貝や石の上に、極めて緻密な浮き彫り彫刻を施した小さな芸術品、それがカメオなのです。
シェル・カメオのルーツは、船乗りが外国から持ち帰った美しい貝に魅せられた
著名な彫刻家が、その貝に彫刻を施したもの。約2千年前のことです。
以来、その技法は時代を超えて伝承され、発展してきました。
デザインや彫刻技術の熟練度はもちろん、
豊かな想像力と創造性、そして卓越した美的感覚を持った作家にのみ、
マエストリ(彫刻の大家)という称号が与えられます。
一彫り一彫り、作家たちが丹念に作品を仕上げていくその姿からは、
絶え間なく努力を重ね技術を磨いた、先人たちの情熱が伝わってくるようです。
現在、シェルカメオの原貝として多く用いられているのは
サルドニクスという表面が白い貝と、コーネリアンという橙色をした貝です。
一般的にシェル カメオに適した材料は、貝が厚く層によって微妙に色合いが違うものです。

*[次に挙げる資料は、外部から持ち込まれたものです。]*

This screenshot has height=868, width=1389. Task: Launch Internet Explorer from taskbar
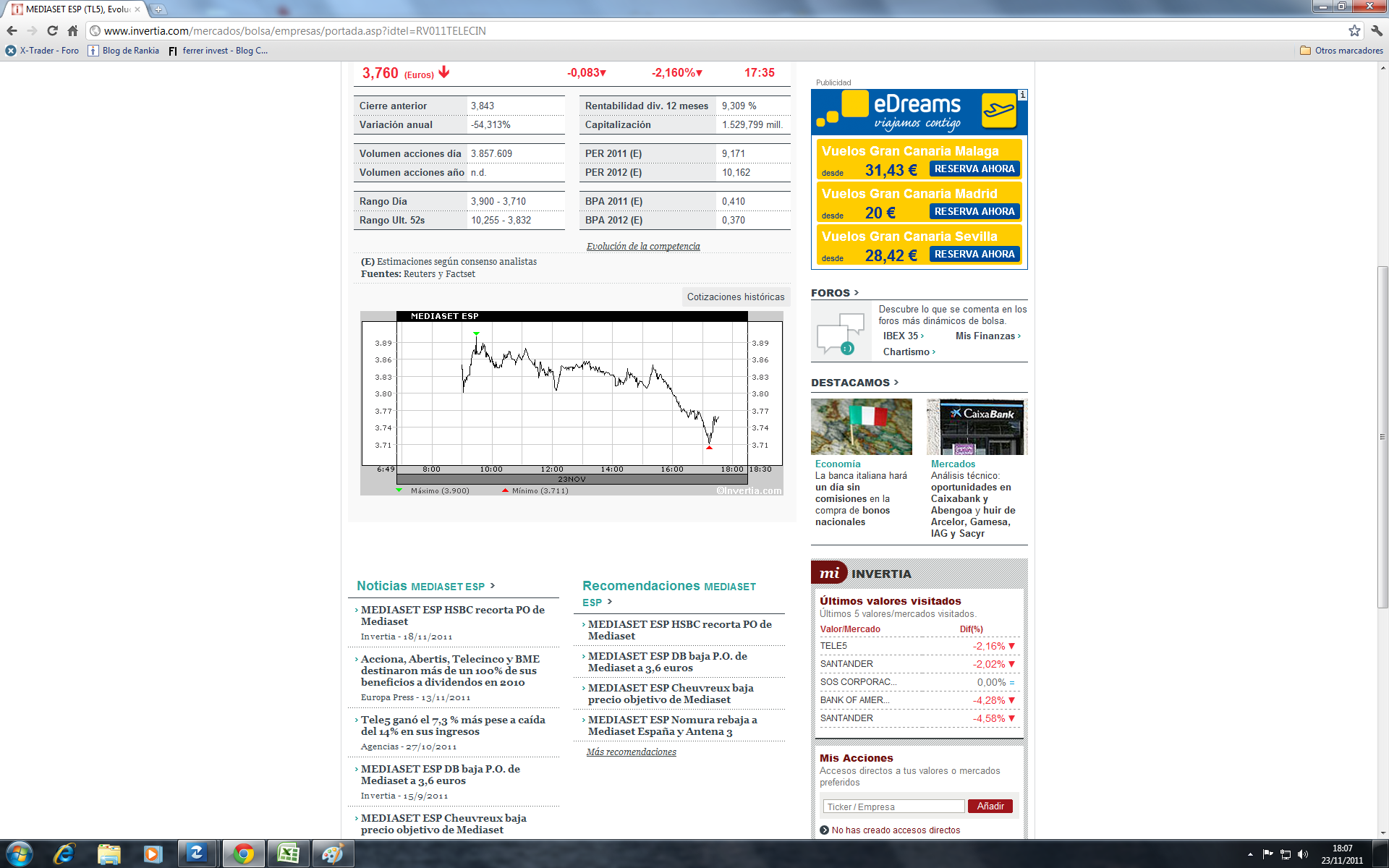tap(64, 854)
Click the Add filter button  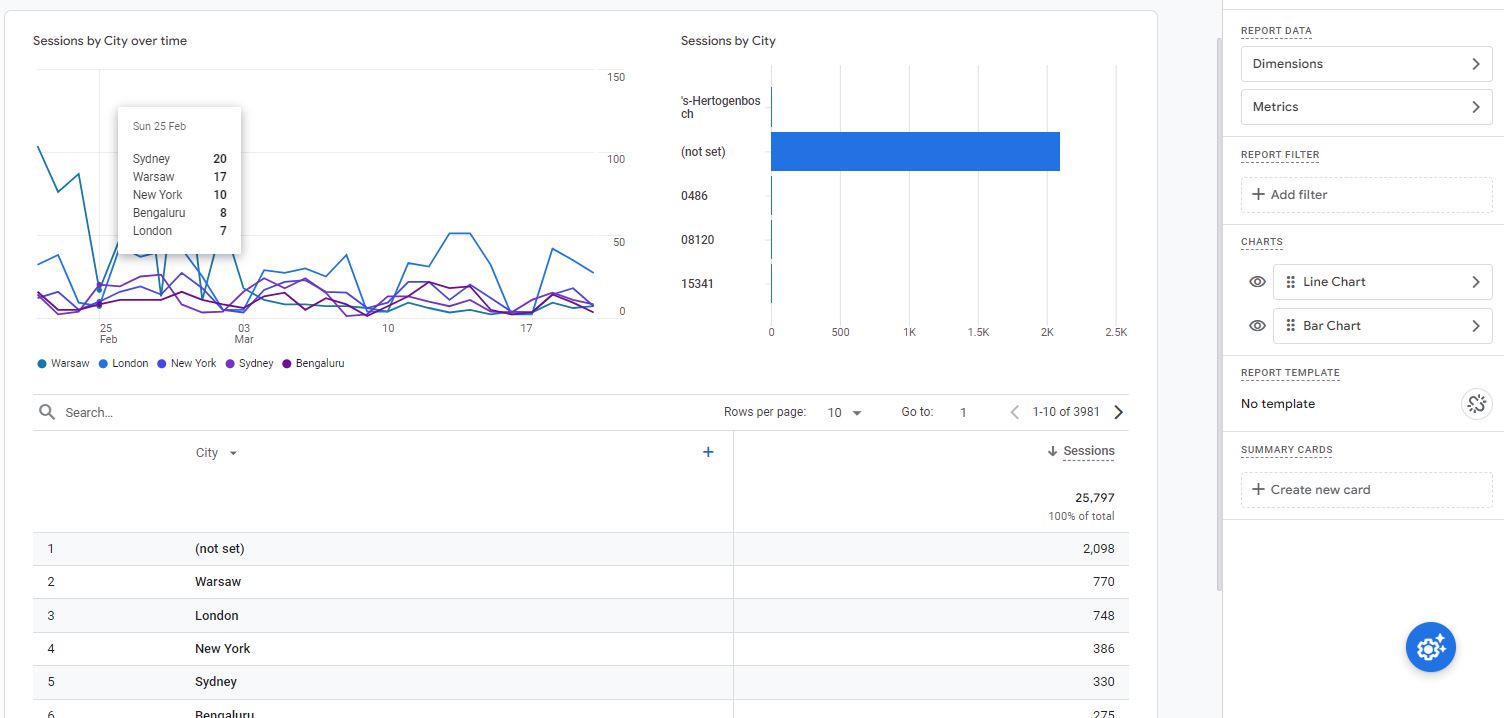click(1366, 194)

そのため、一枚の貝から製品となるのは、ごくわずかな個数です。
この原貝をまずは約一年間よく乾燥させます。
乾燥した貝は、大まかに半分にカットされます。
半分にカットされた貝は型紙を当て更に細かくカットされます。
カットされた貝は厳選され、確かな品質のもののみ次の行程へ進みます。
細かくカットされた貝は、オパール、ラウンド、四角形など様々な形に整えられます。
様々な形にカットされた貝は掘りやすくするためにスティックに松ヤニで固定されます。
アーティストは、貝の特徴を生かし、顔、女性の肖像、花、ギリシャ神話、風景など
様々なテーマで彫刻を施します。
その結果、類を見ない美しさを誇る小さな芸術品が生まれるのです。
シェルカメオは、機械を当てての彫刻は難しく、
ひびや割れをおこしてしまうため彫刻刀による手彫りとなっています。
そして、貝は凹凸がありその形もさまざまです。
機械を使うより、アーティストたちがひとつひとつ貝の特徴を
見て、触れて、ひとつずつ丁寧に作り上げていくのがシェルカメオの特徴です。
さまざまなアーティストの手によって彫られたシェルカメオは、
その手彫りという技術により柔らかみのある優しい彫りや、大胆に躍動感のある作品まで
数多く作られ、多くの方たちとの出会いを待っているのです。